— begin Data for this task —

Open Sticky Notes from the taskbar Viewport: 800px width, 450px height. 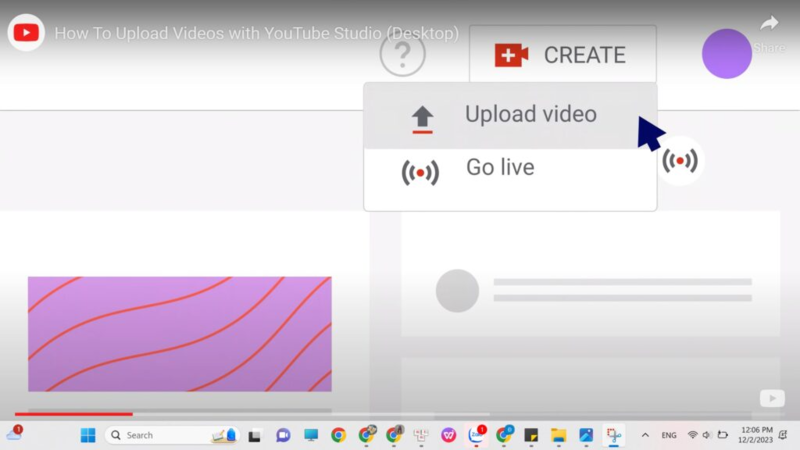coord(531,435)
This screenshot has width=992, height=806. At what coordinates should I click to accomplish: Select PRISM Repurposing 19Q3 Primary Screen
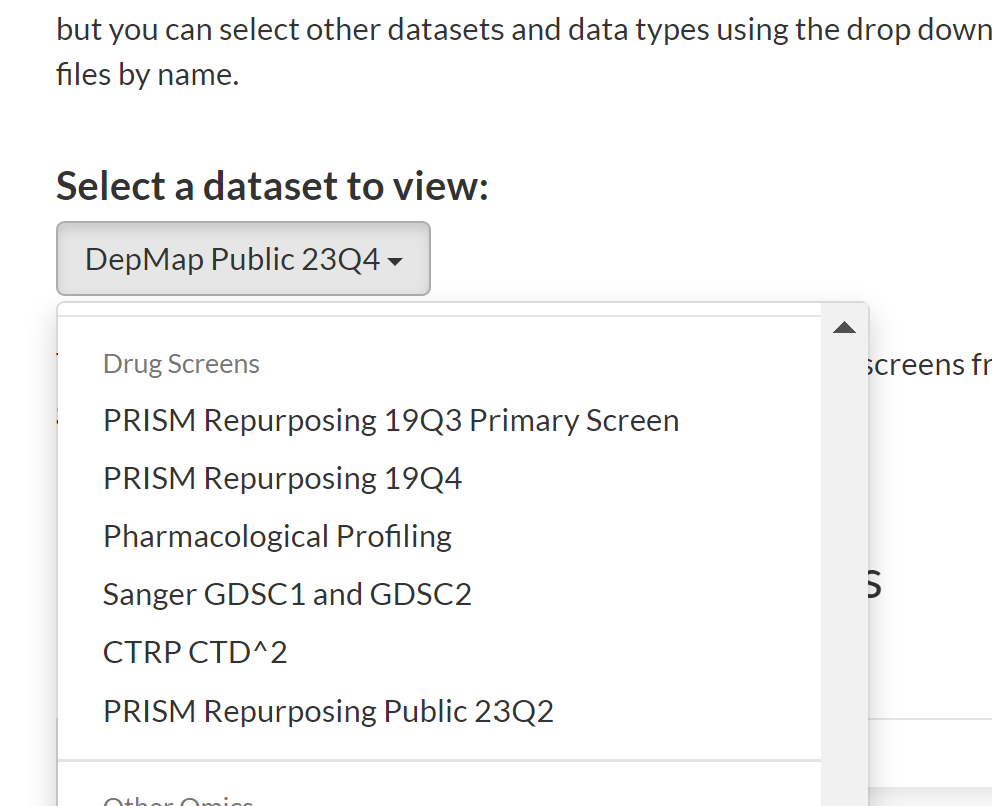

— end Data for this task —
— begin Data for this task —

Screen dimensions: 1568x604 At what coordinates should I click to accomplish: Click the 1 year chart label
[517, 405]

— end Data for this task —
— begin Data for this task —

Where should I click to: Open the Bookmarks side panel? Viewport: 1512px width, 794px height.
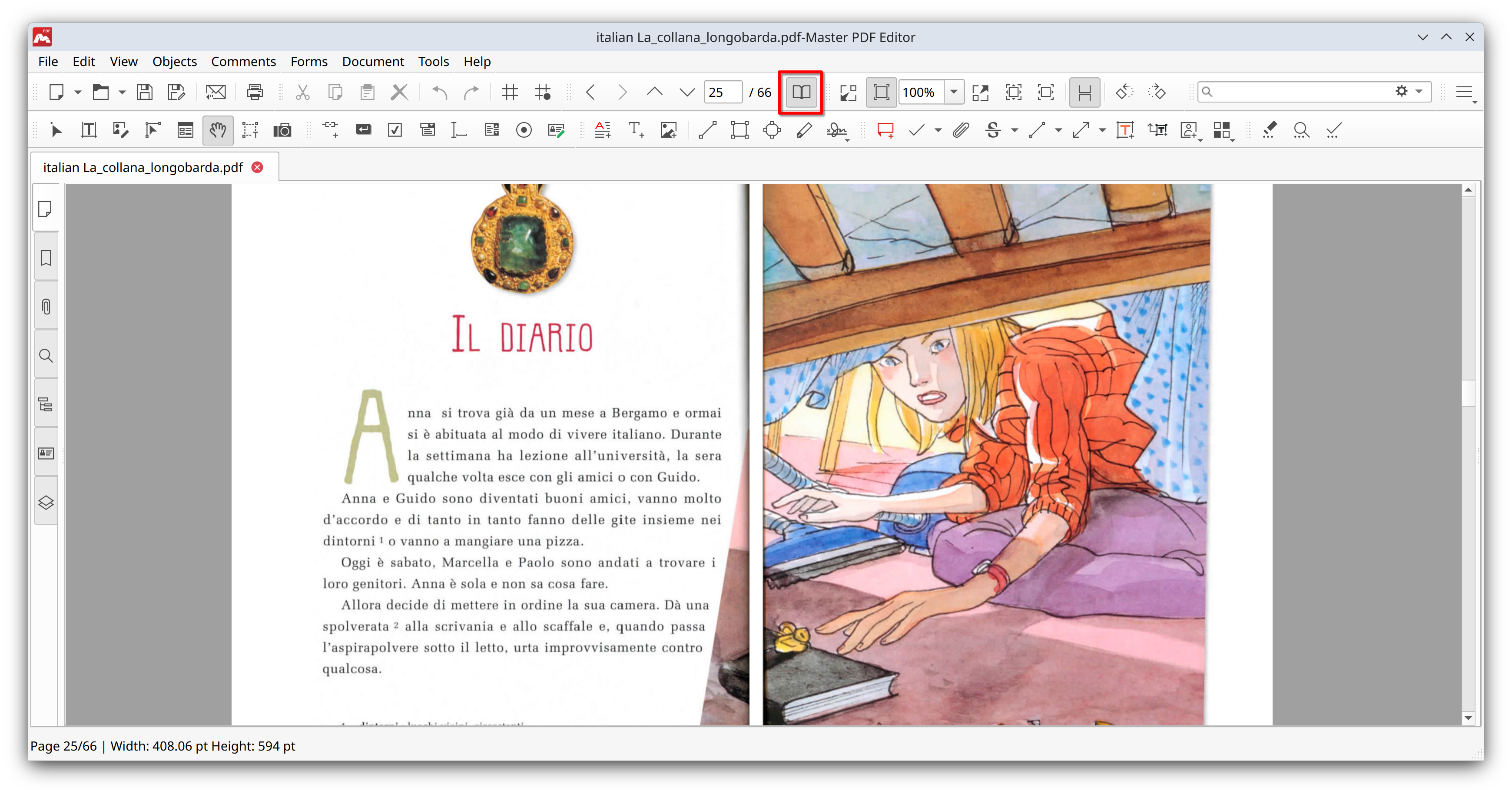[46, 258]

— end Data for this task —

• _Set task_
Pick out every line in the material that contains the string "click", treating uppercase and lowercase as different, and copy each of those lines.

• _Response to the exercise_
This screenshot has width=992, height=806. At what coordinates should I click to accomplish: Select PRISM Repurposing 19Q3 Primary Screen
Screen dimensions: 1568x604 At what coordinates should I click to accomplish: Click the 1 year chart label
Where should I click to: Open the Bookmarks side panel? Viewport: 1512px width, 794px height.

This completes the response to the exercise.